● **Item position data**
[start]

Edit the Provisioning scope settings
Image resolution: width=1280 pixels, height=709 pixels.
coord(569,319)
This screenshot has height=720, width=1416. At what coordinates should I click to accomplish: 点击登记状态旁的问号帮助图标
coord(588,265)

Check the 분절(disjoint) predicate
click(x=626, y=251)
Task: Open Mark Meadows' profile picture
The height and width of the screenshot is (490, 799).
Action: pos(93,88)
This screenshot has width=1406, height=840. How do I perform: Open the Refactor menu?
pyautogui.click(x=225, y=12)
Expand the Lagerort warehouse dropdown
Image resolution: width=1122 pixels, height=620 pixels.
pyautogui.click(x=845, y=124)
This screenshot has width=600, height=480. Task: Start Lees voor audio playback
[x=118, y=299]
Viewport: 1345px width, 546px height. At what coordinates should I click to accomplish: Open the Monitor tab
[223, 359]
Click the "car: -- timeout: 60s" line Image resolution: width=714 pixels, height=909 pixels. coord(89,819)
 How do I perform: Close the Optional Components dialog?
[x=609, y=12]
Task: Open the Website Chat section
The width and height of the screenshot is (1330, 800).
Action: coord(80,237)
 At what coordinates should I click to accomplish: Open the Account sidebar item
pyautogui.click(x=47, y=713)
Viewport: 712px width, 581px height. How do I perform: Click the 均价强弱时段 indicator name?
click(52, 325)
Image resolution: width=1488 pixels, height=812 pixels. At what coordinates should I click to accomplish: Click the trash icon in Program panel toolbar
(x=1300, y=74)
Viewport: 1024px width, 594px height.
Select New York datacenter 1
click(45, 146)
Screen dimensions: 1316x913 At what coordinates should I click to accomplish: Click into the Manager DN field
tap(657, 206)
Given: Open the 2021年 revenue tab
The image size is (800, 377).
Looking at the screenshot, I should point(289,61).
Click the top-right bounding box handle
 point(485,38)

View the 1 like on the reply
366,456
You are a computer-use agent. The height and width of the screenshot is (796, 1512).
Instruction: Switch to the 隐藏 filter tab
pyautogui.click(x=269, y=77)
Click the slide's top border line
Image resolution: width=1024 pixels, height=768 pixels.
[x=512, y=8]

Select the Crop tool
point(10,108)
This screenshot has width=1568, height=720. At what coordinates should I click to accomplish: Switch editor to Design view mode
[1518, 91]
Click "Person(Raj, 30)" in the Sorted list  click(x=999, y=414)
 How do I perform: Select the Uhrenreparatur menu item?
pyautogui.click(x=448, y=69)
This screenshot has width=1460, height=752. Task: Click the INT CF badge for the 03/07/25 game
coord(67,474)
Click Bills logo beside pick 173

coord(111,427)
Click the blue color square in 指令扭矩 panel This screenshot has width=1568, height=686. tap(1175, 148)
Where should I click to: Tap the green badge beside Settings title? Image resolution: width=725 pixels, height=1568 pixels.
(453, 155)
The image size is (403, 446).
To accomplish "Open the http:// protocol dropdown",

[end]

● **REQUIREMENTS**
Render the lines from the one containing "The image size is (403, 446)." through the end of the data above, both included, as a numbered list, leaving out any blank lines.

● **WRITTEN ANSWER**
1. The image size is (403, 446).
2. To accomplish "Open the http:// protocol dropdown",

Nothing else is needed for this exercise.